Drinking the night away in Tsinghua beer ville

Note: This blog post also ran in the Society of Professional Journalism’s “Journalism and the World” blog. Click here to see the original post.

Tomorrow night, Shanghai journalists will be continuing a long-standing tradition of foreign correspondents everywhere: they will go out to a bar and drink. It’s a regular Thursday night event for us here, or we hope it will be.

Last Thursday, we started drinking at 8 p.m. I had to go back to work at 2 a.m., but the party continued after I left.

But to be honest, foreign correspondents don’t really drink very much anymore. We’re scared of losing our jobs, for one thing. But also, the world has changed. We can’t get away with it now.

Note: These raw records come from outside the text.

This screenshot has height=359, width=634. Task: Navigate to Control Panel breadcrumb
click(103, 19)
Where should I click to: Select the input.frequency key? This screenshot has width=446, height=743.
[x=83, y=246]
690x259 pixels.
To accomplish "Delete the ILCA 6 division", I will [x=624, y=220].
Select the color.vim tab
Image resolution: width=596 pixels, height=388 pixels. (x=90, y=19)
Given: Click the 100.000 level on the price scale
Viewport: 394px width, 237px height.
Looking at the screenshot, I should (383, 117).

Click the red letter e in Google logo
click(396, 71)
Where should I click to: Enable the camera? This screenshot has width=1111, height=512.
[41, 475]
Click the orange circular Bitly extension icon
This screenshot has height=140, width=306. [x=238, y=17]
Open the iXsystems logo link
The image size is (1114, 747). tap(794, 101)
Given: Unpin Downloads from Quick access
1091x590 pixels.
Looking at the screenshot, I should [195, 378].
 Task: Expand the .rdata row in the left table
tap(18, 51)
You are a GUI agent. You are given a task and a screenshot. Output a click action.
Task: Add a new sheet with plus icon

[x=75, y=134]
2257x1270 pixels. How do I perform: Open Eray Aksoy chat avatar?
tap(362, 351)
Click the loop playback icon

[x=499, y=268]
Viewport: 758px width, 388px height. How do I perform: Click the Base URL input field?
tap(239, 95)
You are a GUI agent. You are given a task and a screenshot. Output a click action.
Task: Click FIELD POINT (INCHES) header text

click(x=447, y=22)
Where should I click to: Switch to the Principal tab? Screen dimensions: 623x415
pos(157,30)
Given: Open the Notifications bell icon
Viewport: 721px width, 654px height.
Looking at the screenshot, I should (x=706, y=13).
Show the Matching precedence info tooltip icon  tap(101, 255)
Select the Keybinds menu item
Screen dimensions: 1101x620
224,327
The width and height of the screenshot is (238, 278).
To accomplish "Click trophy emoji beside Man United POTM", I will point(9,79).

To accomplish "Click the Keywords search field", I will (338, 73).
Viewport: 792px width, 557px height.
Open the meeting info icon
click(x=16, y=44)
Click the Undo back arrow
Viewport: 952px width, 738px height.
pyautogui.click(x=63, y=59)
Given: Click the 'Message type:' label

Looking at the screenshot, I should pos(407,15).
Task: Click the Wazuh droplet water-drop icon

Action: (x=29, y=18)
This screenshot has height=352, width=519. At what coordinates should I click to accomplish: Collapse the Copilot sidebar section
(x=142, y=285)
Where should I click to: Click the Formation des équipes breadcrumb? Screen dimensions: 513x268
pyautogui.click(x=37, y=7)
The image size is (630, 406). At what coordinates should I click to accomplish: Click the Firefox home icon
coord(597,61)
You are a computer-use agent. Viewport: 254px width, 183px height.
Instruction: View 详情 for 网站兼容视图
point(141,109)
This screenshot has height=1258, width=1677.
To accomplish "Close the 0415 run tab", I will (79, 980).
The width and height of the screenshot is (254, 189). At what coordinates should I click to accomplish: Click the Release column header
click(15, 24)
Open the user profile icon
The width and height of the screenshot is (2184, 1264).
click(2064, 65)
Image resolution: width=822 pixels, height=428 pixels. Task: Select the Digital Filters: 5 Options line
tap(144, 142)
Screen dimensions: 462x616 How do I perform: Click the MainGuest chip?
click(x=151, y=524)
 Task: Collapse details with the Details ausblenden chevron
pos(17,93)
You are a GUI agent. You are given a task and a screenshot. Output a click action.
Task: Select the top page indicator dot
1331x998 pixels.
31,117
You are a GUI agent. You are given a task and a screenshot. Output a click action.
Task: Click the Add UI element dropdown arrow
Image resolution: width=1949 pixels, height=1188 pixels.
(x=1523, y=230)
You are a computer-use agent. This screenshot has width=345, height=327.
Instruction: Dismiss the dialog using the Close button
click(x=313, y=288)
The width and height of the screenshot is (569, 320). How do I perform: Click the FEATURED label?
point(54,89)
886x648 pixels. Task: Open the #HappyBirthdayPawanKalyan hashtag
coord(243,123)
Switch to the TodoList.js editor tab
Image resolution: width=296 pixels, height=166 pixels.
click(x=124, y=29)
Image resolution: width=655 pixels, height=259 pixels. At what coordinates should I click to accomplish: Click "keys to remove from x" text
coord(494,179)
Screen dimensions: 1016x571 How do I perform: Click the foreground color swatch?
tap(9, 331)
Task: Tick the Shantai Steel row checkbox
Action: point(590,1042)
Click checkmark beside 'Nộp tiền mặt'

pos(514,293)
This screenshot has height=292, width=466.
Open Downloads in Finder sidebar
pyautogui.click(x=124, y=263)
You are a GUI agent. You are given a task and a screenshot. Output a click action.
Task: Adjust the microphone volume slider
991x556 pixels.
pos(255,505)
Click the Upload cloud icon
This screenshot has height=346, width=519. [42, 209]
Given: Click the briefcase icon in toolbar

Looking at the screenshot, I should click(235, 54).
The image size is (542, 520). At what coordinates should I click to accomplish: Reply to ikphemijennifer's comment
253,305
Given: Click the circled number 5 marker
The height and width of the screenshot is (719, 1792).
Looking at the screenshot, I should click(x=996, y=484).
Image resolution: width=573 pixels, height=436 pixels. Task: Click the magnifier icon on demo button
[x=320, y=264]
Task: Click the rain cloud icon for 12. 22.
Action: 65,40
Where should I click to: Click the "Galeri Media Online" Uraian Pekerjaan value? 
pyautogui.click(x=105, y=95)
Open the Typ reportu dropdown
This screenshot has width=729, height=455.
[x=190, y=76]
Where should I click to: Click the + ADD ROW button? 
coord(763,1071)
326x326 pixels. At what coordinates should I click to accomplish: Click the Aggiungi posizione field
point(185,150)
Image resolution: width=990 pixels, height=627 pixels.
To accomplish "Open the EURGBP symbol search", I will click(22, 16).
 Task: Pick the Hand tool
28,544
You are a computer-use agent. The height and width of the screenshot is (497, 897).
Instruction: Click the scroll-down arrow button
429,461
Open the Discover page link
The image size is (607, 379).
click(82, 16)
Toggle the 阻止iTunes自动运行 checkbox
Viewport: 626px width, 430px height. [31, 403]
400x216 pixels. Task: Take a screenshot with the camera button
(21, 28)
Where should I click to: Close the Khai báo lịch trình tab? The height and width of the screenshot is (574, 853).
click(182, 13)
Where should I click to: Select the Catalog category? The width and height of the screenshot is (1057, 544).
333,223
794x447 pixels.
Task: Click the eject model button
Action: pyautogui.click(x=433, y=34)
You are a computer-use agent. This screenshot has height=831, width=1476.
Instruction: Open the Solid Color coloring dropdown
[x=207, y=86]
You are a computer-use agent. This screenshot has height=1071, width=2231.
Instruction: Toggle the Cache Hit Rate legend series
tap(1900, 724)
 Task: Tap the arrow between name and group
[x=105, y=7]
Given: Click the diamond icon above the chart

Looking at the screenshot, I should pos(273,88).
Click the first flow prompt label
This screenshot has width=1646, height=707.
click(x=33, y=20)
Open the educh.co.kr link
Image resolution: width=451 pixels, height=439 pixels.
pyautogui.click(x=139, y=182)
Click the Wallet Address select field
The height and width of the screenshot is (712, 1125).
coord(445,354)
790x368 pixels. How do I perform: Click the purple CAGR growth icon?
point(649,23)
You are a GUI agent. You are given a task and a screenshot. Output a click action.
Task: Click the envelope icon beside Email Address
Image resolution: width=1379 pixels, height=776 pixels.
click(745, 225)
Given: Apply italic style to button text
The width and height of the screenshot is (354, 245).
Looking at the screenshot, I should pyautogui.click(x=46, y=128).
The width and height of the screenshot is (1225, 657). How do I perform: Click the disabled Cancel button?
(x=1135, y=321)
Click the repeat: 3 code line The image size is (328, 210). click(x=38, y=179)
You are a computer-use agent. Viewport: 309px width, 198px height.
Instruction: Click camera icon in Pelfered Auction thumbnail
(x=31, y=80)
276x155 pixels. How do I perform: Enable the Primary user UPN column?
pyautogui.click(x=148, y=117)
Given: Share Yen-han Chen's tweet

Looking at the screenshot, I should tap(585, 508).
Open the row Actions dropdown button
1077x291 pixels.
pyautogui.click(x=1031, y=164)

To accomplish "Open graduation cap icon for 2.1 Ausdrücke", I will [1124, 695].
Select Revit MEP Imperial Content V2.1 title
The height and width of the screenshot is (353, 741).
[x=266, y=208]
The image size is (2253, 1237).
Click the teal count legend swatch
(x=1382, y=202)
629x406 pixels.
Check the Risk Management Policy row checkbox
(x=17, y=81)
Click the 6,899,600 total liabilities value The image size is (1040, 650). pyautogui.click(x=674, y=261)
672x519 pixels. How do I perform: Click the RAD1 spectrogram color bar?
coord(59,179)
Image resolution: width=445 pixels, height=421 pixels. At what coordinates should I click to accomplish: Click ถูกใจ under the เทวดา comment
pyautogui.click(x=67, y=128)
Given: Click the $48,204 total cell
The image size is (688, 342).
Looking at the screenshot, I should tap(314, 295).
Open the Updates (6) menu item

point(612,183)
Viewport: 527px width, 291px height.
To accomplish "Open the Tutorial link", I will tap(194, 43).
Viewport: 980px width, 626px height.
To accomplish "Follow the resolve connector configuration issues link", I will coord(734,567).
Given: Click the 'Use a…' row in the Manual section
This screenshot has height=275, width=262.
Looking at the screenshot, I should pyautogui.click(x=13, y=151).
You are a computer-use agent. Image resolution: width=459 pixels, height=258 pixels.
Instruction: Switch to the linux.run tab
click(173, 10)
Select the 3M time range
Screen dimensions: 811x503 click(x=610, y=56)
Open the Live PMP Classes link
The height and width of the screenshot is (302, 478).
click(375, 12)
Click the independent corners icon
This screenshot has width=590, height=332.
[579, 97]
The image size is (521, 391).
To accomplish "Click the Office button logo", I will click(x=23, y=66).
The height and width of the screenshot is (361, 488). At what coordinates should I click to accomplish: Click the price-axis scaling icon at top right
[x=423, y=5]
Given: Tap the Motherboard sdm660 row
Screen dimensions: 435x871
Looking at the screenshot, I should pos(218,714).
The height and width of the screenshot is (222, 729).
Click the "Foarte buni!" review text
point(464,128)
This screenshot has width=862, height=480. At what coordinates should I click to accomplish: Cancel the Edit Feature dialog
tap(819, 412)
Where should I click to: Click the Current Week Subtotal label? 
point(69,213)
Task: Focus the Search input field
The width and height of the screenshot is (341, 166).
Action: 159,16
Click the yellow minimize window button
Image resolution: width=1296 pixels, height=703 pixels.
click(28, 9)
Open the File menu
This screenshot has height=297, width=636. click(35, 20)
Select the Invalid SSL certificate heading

In times past, you could safely rewrite the Pravda or Izvestiya report, or have an assistant translate an article from Beijing, and happily pass it off as your own product. You could go to a party or two, pick up some gossip, and file it as information from “knowledgeable inside sources.” You could tell editors that this was China, or Russia, or wherever, and people just did not speak on the record. And they, being in awe of you and a bit scared of your ability to report overseas, would buy it.

Now, any editor can simply Google your story subject and the original People’s Daily article would pop right up. Ouch! Major buzzkill.

But it gets worse. The editor would Google your competition. Ten years ago, it would have been too hard to find the China stories written on the same subject by diferent reporters, unless it was the one big story that everyone was writing that week.

Now, editors can Google anything, and ask you, “Why couldn’t you get any sources when Plkj Zslkjp over at Bloomberg got six people to talk on the record?”

I do that routinely to my writers. If anybody else has more sources than us .. well, we’ve got some explaining to do.

I expect my editors to do it to me. After all, it takes just a couple of seconds, and it’s great for quality control.

For State-side stories, reporters have always had to keep an eye on the competition, and would get chewed out when they didn’t.

Now, we have to do the same overseas, as well. And for every one of us hanging out at the bar last Thursday night, there were ten slaving over their computers.

So the days of wine and baijou are over and done with. It’s a good thing, of course, but it does take quite a bit of the romance out of the profession.